Ziehen Sie 5 Stichproben aus der Verteilung mit der Methode rvs, was zu einem 5x3-Array führt.

>>> rng = np.random.default_rng()
>>> mu = np.array([0, 0, 1])
>>> samples = vonmises_fisher(mu, 20).rvs(5, random_state=rng)
>>> samples
array([[ 0.3884594 , -0.32482588,  0.86231516],
       [ 0.00611366, -0.09878289,  0.99509023],
       [-0.04154772, -0.01637135,  0.99900239],
       [-0.14613735,  0.12553507,  0.98126695],
       [-0.04429884, -0.23474054,  0.97104814]])

Diese Stichproben sind Einheitsvektoren auf der Sphäre \(S^2\). Zur Überprüfung berechnen wir ihre euklidischen Normen

>>> np.linalg.norm(samples, axis=1)
array([1., 1., 1., 1., 1.])

Zeichnen Sie 20 Beobachtungen, die aus der von Mises-Fisher-Verteilung für steigenden Konzentrationsparameter \(\kappa\) gezogen wurden.
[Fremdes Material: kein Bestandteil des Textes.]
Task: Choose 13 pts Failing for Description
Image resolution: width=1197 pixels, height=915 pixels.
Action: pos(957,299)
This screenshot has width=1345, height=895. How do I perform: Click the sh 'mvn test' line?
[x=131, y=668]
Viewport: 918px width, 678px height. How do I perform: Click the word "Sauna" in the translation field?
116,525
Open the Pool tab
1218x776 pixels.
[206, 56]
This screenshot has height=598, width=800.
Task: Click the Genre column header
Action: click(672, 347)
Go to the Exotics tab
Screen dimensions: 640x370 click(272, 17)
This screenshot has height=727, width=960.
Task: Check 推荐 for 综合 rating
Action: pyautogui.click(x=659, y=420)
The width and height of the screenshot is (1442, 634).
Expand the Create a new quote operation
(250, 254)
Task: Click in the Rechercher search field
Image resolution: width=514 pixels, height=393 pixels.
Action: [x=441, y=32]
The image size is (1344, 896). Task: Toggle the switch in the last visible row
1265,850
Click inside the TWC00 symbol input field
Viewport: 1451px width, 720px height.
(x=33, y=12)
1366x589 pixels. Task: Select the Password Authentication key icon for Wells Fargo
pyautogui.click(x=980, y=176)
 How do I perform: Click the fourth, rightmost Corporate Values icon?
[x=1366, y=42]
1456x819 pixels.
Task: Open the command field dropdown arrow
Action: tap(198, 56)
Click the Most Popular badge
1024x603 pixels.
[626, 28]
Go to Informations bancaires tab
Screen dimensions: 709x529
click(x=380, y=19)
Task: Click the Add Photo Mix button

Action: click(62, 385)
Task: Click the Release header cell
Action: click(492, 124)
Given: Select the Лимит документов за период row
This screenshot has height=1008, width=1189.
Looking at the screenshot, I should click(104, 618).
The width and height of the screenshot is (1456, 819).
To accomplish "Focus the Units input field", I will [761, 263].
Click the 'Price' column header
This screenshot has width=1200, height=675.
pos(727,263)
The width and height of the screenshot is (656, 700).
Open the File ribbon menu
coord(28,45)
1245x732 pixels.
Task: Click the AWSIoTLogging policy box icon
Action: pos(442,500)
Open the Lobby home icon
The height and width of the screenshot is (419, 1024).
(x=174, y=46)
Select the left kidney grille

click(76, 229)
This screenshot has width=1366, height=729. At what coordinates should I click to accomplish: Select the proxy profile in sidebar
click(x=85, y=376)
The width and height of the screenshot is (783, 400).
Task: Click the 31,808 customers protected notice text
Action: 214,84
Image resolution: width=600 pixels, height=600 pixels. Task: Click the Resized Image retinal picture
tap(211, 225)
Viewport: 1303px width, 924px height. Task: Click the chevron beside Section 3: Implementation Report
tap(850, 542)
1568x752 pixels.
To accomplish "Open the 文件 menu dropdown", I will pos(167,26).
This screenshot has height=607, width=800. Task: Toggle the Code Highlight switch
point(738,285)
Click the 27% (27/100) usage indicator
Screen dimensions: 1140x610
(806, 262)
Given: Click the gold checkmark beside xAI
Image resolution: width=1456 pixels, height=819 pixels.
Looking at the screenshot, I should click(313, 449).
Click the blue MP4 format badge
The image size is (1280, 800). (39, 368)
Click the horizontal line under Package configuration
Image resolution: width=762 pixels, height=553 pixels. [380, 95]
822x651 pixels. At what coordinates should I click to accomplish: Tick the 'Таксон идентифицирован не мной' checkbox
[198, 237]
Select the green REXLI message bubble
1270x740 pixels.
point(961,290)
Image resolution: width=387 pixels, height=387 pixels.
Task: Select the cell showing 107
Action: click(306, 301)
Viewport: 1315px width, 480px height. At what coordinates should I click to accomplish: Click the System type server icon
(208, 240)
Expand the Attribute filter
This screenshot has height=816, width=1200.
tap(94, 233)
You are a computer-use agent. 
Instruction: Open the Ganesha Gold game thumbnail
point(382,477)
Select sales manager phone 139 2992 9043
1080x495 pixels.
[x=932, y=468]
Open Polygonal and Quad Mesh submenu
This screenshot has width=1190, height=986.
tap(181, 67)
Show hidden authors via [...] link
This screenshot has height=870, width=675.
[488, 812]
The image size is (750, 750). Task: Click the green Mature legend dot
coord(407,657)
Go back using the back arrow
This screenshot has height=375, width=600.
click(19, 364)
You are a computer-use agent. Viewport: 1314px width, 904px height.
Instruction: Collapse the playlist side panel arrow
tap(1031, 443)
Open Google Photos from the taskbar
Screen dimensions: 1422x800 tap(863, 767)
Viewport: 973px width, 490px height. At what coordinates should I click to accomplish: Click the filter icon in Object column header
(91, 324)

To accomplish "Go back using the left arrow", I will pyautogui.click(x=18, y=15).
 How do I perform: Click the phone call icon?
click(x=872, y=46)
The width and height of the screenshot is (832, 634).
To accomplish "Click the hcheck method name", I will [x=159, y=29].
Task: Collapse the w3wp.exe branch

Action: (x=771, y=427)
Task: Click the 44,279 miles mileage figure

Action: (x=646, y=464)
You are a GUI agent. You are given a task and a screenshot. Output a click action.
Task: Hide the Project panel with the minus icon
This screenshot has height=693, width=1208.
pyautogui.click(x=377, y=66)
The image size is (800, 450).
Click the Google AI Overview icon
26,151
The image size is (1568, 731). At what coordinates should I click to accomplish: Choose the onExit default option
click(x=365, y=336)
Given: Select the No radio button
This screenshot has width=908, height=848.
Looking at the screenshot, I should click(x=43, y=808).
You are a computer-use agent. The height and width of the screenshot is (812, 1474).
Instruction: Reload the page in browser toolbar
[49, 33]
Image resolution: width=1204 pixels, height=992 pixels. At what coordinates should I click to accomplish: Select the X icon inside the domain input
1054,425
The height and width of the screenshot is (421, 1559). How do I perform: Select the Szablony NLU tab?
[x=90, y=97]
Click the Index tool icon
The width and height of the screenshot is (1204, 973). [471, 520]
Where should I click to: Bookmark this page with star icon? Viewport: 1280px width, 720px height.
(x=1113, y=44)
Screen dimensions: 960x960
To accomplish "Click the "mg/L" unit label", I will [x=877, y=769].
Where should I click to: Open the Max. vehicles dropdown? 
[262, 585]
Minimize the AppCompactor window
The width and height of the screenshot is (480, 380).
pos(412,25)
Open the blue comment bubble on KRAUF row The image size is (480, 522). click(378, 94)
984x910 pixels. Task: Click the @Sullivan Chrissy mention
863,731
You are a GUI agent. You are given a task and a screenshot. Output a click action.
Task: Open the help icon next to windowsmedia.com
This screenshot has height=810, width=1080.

Der rote Punkt hebt die mittlere Richtung \(\mu\) hervor.

>>> def plot_vmf_samples(ax, x, y, z, mu, kappa):
...     vmf = vonmises_fisher(mu, kappa)
...     samples = vmf.rvs(20)
...     ax.plot_surface(x, y, z, rstride=1, cstride=1, linewidth=0,
...                     alpha=0.2)
...     ax.scatter(samples[:, 0], samples[:, 1], samples[:, 2], c='k', s=5)
...     ax.scatter(mu[0], mu[1], mu[2], c='r', s=30)
...     ax.set_aspect('equal')
...     ax.view_init(azim=-130, elev=0)
...     ax.axis('off')
...     ax.set_title(rf"$\kappa={kappa}$")
>>> mu = np.array([-np.sqrt(0.5), -np.sqrt(0.5), 0])
>>> fig, axes = plt.subplots(nrows=1, ncols=3,
...                          subplot_kw={"projection": "3d"},
...                          figsize=(9, 4))
>>> left, middle, right = axes
>>> plot_vmf_samples(left, x, y, z, mu, 5)
>>> plot_vmf_samples(middle, x, y, z, mu, 20)
>>> plot_vmf_samples(right, x, y, z, mu, 100)
>>> plt.subplots_adjust(top=1, bottom=0.0, left=0.0,
...                     right=1.0, wspace=0.)
>>> plt.show()
../../_images/scipy-stats-vonmises_fisher-1_01_00.png

Die Diagramme zeigen, dass mit zunehmender Konzentration \(\kappa\) die resultierenden Stichproben enger um die mittlere Richtung zentriert sind.

Anpassen der Verteilungsparameter

Die Verteilung kann mithilfe der Methode fit an Daten angepasst werden, die die geschätzten Parameter zurückgibt. Als Spielbeispiel passen wir die Verteilung an Stichproben an, die aus einer bekannten von Mises-Fisher-Verteilung gezogen wurden.

>>> mu, kappa = np.array([0, 0, 1]), 20
>>> samples = vonmises_fisher(mu, kappa).rvs(1000, random_state=rng)
>>> mu_fit, kappa_fit = vonmises_fisher.fit(samples)
>>> mu_fit, kappa_fit
(array([0.01126519, 0.01044501, 0.99988199]), 19.306398751730995)

Wir sehen, dass die geschätzten Parameter mu_fit und kappa_fit sehr nahe an den tatsächlichen Parametern liegen.